EXERCISE BRIEF.
From the first line of the records below through the line containing "Task: Go to previous carousel image", copy everything exactly and nothing more.

■ ■ ■

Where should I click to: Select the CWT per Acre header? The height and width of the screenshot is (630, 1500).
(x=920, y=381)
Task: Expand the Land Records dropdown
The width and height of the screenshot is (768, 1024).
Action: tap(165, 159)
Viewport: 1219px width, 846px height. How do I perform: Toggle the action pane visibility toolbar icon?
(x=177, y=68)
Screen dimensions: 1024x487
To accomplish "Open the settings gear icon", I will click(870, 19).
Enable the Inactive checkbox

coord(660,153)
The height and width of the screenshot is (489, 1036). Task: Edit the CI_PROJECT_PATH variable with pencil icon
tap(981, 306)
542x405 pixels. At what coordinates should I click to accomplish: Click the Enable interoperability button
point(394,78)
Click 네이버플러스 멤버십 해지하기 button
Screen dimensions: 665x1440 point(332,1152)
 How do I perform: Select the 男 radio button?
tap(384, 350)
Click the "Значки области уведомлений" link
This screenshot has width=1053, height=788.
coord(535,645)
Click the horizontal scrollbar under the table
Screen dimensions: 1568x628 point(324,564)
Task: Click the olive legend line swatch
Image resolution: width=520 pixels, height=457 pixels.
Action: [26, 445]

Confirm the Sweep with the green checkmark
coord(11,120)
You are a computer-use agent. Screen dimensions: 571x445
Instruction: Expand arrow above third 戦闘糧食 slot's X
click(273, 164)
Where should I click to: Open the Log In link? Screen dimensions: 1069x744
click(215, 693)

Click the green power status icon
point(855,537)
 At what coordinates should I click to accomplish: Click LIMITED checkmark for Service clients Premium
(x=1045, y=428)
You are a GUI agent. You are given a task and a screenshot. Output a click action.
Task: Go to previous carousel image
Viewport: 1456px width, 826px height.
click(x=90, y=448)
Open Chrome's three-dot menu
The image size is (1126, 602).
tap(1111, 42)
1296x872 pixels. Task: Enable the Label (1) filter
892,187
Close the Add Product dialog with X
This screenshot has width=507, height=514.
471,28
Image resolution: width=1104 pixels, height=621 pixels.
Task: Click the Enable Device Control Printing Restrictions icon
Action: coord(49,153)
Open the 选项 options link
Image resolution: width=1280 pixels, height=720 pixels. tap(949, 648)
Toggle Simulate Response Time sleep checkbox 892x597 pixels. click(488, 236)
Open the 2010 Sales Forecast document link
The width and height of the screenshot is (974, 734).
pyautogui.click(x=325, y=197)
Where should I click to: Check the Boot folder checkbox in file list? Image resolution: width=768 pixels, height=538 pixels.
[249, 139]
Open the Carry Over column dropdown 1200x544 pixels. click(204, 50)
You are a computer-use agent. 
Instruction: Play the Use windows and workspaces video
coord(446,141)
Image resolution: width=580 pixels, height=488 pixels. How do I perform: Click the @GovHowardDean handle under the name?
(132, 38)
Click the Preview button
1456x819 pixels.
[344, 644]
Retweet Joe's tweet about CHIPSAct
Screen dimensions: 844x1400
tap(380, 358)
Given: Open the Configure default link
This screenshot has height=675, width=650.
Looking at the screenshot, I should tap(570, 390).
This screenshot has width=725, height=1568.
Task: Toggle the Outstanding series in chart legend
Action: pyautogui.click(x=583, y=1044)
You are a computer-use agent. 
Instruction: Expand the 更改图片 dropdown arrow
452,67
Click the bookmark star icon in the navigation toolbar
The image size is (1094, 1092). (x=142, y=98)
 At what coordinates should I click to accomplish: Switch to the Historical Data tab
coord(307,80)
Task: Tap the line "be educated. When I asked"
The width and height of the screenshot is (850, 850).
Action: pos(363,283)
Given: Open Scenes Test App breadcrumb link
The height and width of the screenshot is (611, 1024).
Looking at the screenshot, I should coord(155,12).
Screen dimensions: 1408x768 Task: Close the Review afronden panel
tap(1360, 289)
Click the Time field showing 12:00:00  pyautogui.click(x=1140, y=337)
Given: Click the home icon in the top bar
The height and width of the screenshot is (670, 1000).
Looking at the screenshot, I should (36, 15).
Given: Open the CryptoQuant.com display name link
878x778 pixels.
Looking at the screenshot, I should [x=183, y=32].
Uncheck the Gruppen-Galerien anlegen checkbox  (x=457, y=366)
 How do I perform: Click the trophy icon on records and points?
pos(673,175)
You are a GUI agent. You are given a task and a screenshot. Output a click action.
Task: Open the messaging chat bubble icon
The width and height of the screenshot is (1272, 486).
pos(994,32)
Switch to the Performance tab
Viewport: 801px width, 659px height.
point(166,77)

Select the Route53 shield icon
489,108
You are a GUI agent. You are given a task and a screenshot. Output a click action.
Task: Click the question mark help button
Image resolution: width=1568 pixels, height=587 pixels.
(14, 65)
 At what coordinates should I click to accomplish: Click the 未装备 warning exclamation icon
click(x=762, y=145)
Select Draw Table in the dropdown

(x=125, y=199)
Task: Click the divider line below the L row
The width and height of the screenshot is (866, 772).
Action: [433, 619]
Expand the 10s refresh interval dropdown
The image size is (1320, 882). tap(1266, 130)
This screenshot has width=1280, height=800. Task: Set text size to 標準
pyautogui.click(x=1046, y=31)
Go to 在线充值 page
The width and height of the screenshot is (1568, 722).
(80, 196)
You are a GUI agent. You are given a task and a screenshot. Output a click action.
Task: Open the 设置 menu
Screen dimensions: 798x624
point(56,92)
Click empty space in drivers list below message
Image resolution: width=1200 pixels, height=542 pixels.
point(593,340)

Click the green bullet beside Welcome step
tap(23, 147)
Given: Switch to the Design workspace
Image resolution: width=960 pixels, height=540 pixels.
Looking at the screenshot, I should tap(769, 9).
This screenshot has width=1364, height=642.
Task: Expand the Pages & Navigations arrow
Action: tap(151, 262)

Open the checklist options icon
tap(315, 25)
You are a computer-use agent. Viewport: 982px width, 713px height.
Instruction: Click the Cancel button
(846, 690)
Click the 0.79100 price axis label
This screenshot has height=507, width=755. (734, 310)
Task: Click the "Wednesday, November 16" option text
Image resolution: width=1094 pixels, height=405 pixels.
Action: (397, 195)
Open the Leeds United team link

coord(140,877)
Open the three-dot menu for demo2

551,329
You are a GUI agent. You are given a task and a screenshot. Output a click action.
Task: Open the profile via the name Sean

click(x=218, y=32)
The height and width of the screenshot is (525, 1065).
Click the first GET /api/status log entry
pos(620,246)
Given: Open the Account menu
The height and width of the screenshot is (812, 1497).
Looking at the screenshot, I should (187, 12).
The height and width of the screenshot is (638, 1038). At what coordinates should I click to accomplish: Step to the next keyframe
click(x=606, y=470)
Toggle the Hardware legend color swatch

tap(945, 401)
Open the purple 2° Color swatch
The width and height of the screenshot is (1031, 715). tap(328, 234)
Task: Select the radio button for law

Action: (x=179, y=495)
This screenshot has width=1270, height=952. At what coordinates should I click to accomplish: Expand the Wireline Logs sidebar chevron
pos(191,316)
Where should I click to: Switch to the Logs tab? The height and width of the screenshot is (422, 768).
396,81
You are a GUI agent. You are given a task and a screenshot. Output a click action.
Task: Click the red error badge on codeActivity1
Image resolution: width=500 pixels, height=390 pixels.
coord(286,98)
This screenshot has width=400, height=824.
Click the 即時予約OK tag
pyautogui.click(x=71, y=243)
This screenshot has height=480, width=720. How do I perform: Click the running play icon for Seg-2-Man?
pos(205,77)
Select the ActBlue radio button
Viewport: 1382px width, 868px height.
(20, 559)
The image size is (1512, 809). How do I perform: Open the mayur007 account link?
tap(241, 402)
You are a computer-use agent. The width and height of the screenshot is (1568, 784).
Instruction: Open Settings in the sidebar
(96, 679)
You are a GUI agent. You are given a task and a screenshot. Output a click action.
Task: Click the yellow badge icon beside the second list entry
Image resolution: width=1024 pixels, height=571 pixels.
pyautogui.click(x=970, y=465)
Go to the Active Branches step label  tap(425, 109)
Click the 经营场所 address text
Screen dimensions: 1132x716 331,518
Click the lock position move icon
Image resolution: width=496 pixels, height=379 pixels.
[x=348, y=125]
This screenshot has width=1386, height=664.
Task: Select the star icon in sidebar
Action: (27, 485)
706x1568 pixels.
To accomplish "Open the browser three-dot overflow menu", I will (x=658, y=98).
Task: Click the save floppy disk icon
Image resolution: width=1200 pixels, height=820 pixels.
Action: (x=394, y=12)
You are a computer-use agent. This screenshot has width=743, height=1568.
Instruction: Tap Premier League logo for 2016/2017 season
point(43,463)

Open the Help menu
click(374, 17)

■ ■ ■

EXERCISE RESULT.
Where should I click to: Select the CWT per Acre header? The height and width of the screenshot is (630, 1500).
(x=920, y=381)
Task: Expand the Land Records dropdown
The width and height of the screenshot is (768, 1024).
Action: tap(165, 159)
Viewport: 1219px width, 846px height. How do I perform: Toggle the action pane visibility toolbar icon?
(x=177, y=68)
Screen dimensions: 1024x487
To accomplish "Open the settings gear icon", I will click(870, 19).
Enable the Inactive checkbox

coord(660,153)
The height and width of the screenshot is (489, 1036). Task: Edit the CI_PROJECT_PATH variable with pencil icon
tap(981, 306)
542x405 pixels. At what coordinates should I click to accomplish: Click the Enable interoperability button
point(394,78)
Click 네이버플러스 멤버십 해지하기 button
Screen dimensions: 665x1440 point(332,1152)
 How do I perform: Select the 男 radio button?
tap(384, 350)
Click the "Значки области уведомлений" link
This screenshot has width=1053, height=788.
coord(535,645)
Click the horizontal scrollbar under the table
Screen dimensions: 1568x628 point(324,564)
Task: Click the olive legend line swatch
Image resolution: width=520 pixels, height=457 pixels.
Action: [26, 445]

Confirm the Sweep with the green checkmark
coord(11,120)
You are a computer-use agent. Screen dimensions: 571x445
Instruction: Expand arrow above third 戦闘糧食 slot's X
click(273, 164)
Where should I click to: Open the Log In link? Screen dimensions: 1069x744
click(215, 693)

Click the green power status icon
point(855,537)
 At what coordinates should I click to accomplish: Click LIMITED checkmark for Service clients Premium
(x=1045, y=428)
You are a GUI agent. You are given a task and a screenshot. Output a click action.
Task: Go to previous carousel image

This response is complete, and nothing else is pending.